Crucé las calles, y a los largos instantes arribé a los aserríos, luego alcancé el florido camino que conducía al rancho de la anciana Genoveva.
El viento de la mañana azotaba mi cara y traía zumbos de lluvias tempranas.
Al alcanzar el umbral grité su nombre, pero sólo contestó el ulular de un pajarraco escondido entre los matorrales. Al no recibir respuesta, empujé la puerta caoba entreabierta, y entré a la estancia. El interior de la casa estaba arruinado, una o dos chivas se paseaban tranquilamente entre el polvorín y los escombros de los suelos resquebrajados. Un olor rancio despedían las dos alcobas que conformaban la estancia. En la cocina destilaba el humo del fogón reverbero aun con tizones encendidos. Sobre el fogón bullía agua en una olla deteriorada. Por descuido habían dejado hervir el agua en la olla, sin procurar alguna esporádica revisión de su estado. Me asomé y descubrí que no era agua, sino un caldo mortecino.
Volvía a gritar el nombre de la anciana, pero sólo se escuchó el cabriteo de las chivas descarriadas.
La anciana Genoveva no se encontraba allí. Supuese que tal vez había dejado su casa a la intemperie y se había ido repentinamente de ella y del pueblo.
El abandono era más que evidente. Permanecí por algunos instantes sentado en una roída tarima, esperando que de súbito apareciera la dueña de aquel lazareto abandonado en la espigada ladera.
Luego el repentino viento sacudió las persianas abiertas de las ventanas, ocasionó ruidos de pisadas alertas, trajo aullidos de perros hambrientos.
Al rato llegó la lluvia y quedé dentro de la casa esperando que amainara para regresar al pueblo. La lluvia se precipitó torrencial y hacía crujir las paredes de la casa, las tablas desvencijadas de los establos, la línea borrosa y boscosa del camino.
Siguió lloviendo hasta entrada la tarde.
No me explicaba que pudo haberle pasado a la anciana Genoveva. Ya me inquietaba lo peor, la incertidumbre.
Adormecido por la lluvia me quedé dormido y me acomodé pertrecho en la tarima. El canto agudo de una ave misteriosa me despertó, pero ya era de noche y había dejado de llover.
Traté de enderezarme, agité los brazos estirándolos y me refregué los ojos.
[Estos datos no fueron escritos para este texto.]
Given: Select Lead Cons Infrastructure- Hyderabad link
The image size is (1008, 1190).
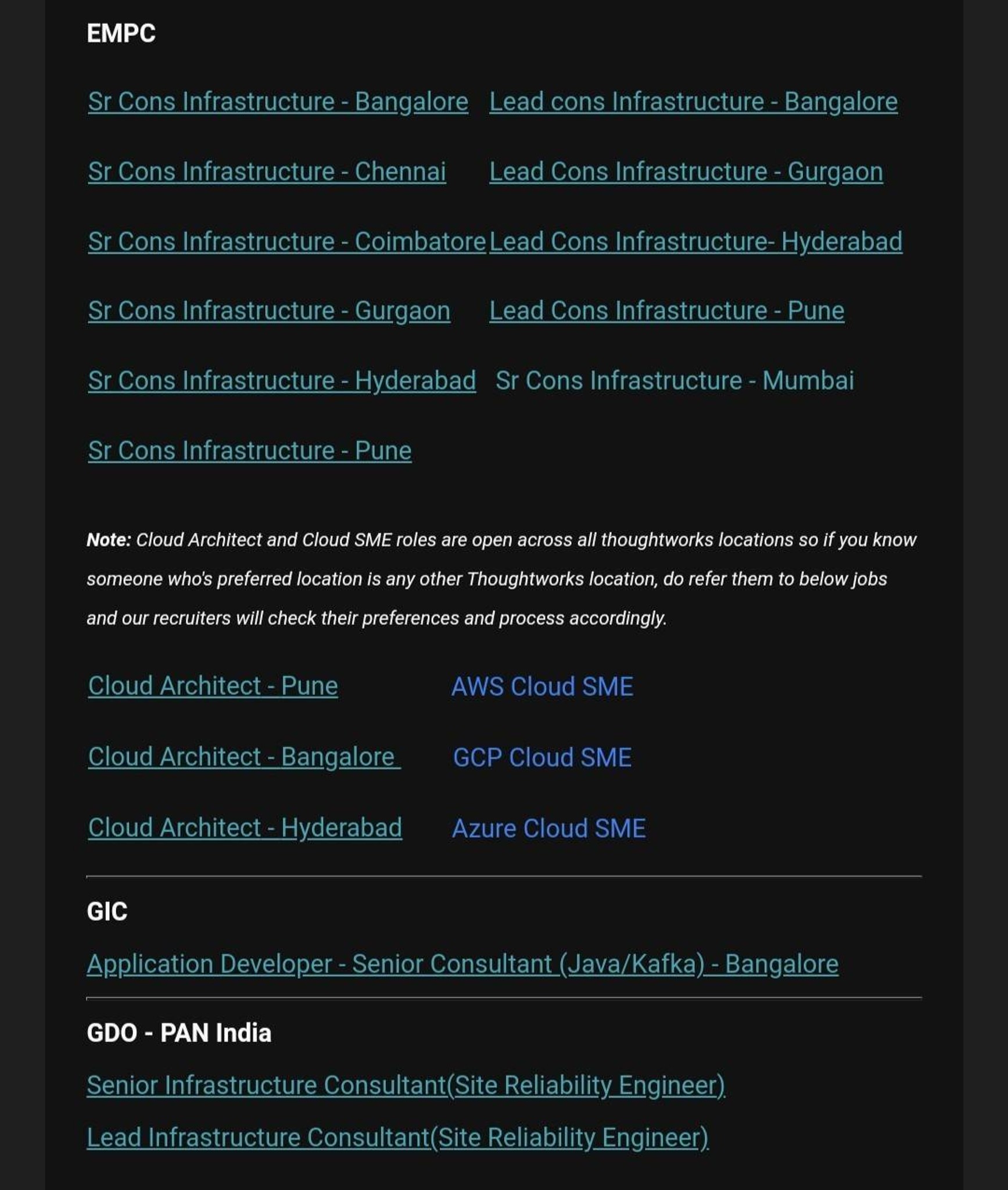Looking at the screenshot, I should coord(695,242).
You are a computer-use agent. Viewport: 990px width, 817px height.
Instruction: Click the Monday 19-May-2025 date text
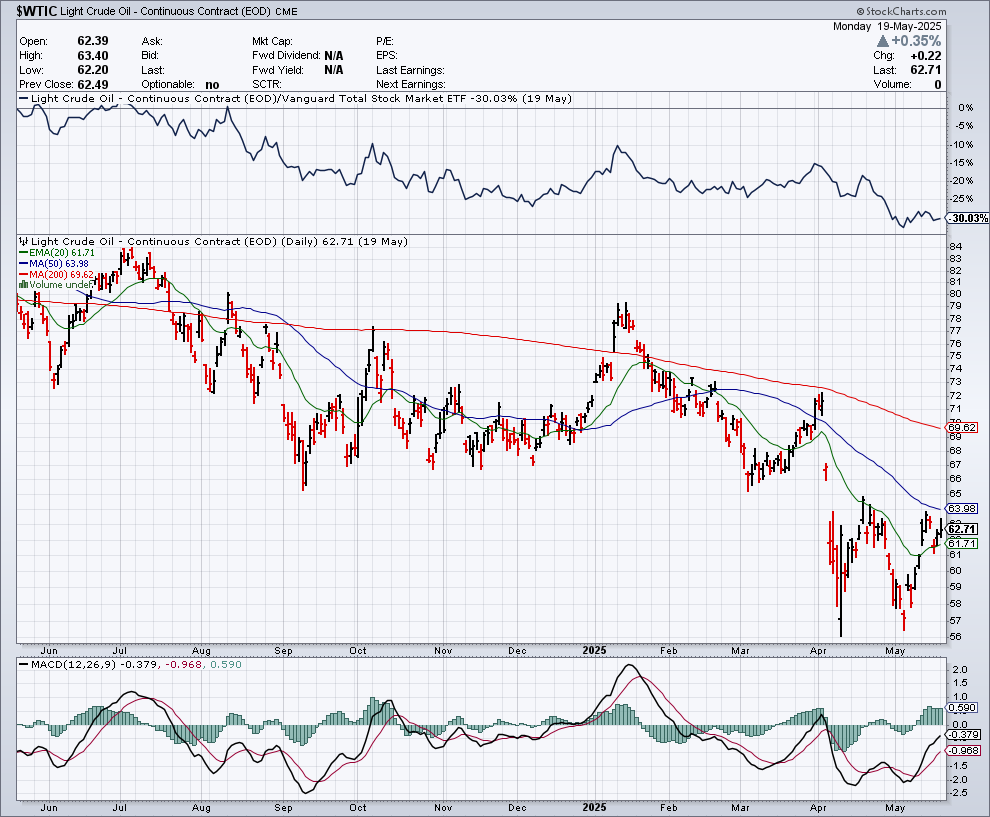pyautogui.click(x=887, y=26)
Al alzar la mirada vi una lechuza negra que había entrado precipitada a la casa, tal vez asustada refugiándose de las lluvias y del viento alzado en voces.
El ave estuvo mucho tiempo depositada en una viga de cedro, mirándome fijamente, emitiendo un chillido lastimero. Creí que estaba herida, pero no era así, sólo emitía esos silbidos comunicantes con cierto dolor para atenuar el zumbido del viento.
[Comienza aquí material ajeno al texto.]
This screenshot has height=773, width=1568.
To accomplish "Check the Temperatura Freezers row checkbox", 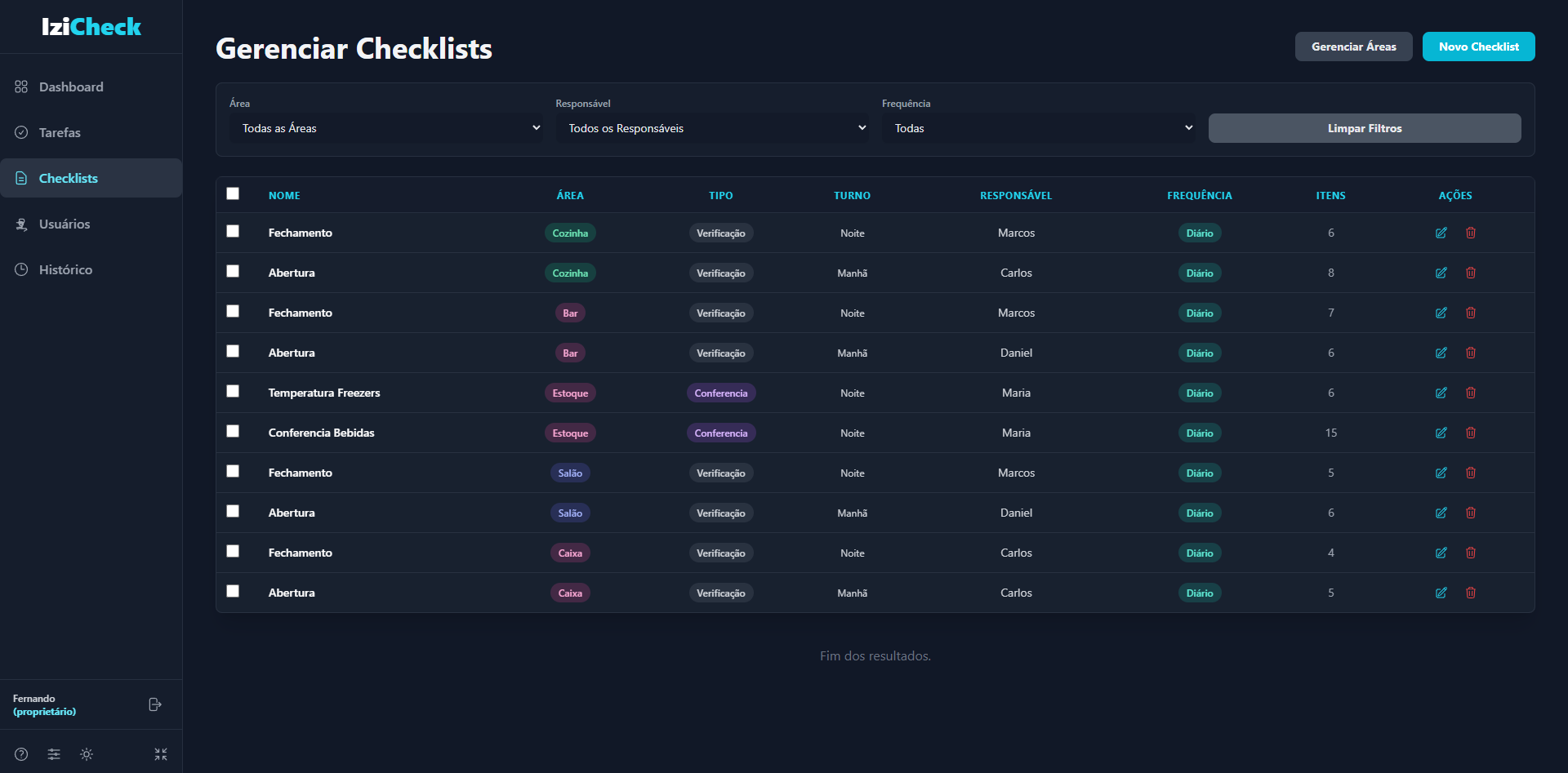I will 233,391.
Me levanté de la tarima y eché a andar. La lechuza no perdía de vista ni uno solo de mis movimientos. Parecía vigilarme, impávida desde la viga del techo desplomado.
Abandoné la casa, retornando por el penumbroso camino cuyo surco de olivos, juncos y flores silvestres había sido despeinado por la salvaje lluvia.
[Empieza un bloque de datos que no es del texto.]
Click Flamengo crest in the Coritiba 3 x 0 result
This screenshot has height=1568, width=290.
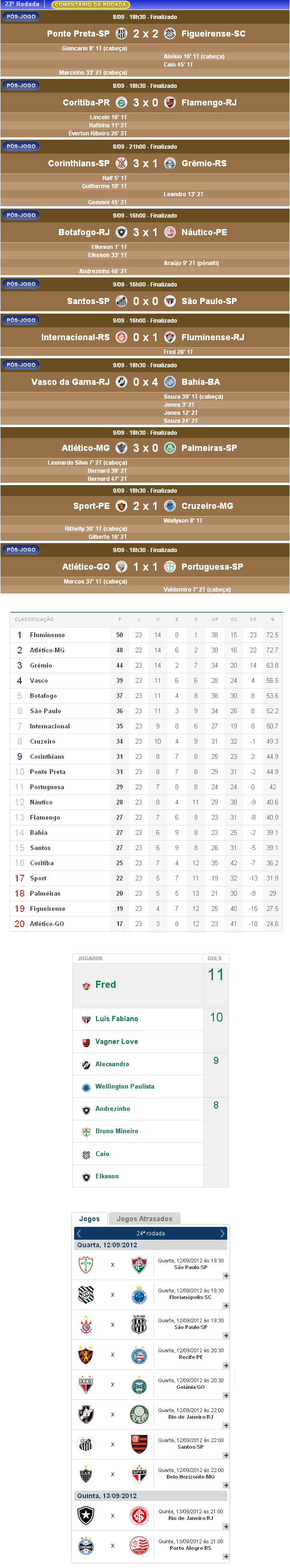tap(170, 103)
La noche se había avecinado sobre todas las superficies. Un frío intenso caló mis huesos. Sentí desconcierto y malestar. Parecía estar ciego en medio de la bruma. Aunque en ningún momento me sentía perdido, solo confundido y desorientado. Trataba de sortear el bochornoso efecto del repentino sueño pasado.
Al rato, la negra lechuza de ojillos escrutadores, despavorida por los aires, cruzó el oscuro cielo, emitiendo su doliente canto.